Task to complete: Exclude the images, then return every line below exactly as written.

Records for the exercise:
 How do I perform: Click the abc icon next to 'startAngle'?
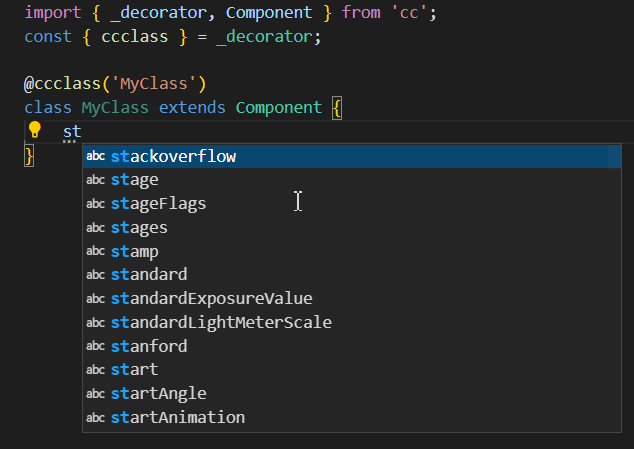point(96,393)
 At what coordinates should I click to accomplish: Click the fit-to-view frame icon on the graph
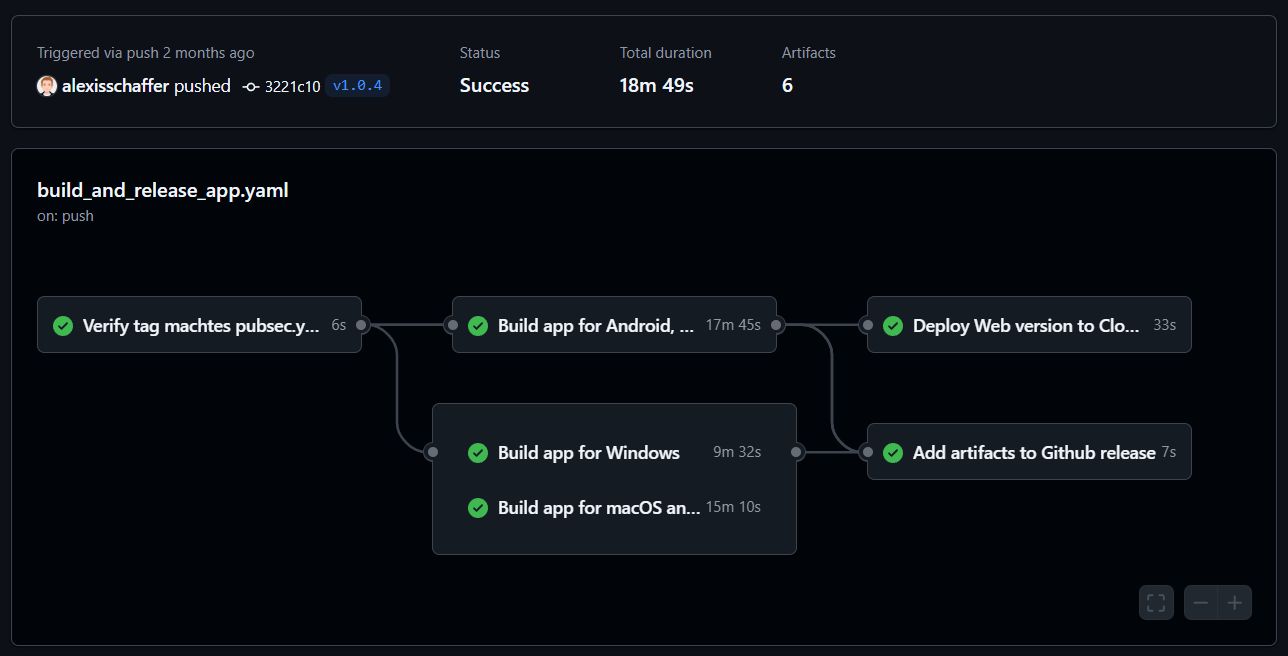click(x=1156, y=602)
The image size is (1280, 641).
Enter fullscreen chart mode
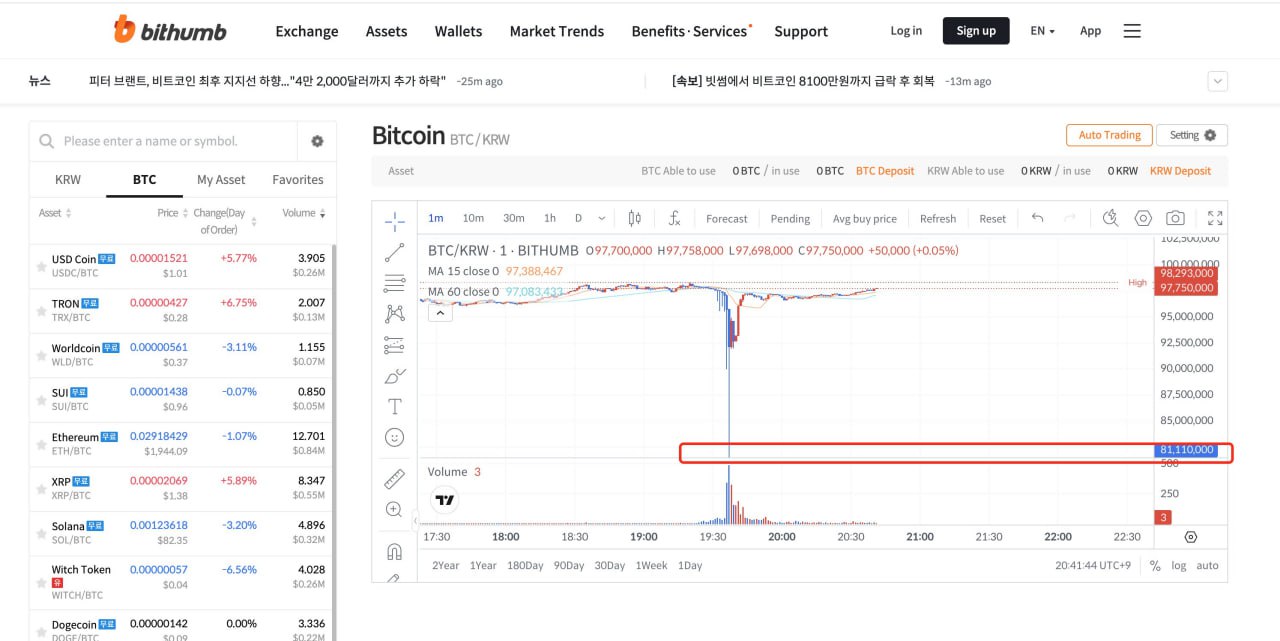click(1215, 218)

Reply:
 How do I perform: Click the abc icon next to 'startAngle'?
point(96,393)
 At what coordinates should I click to accomplish: Click the fit-to-view frame icon on the graph
click(x=1156, y=602)
The image size is (1280, 641).
Enter fullscreen chart mode
click(1215, 218)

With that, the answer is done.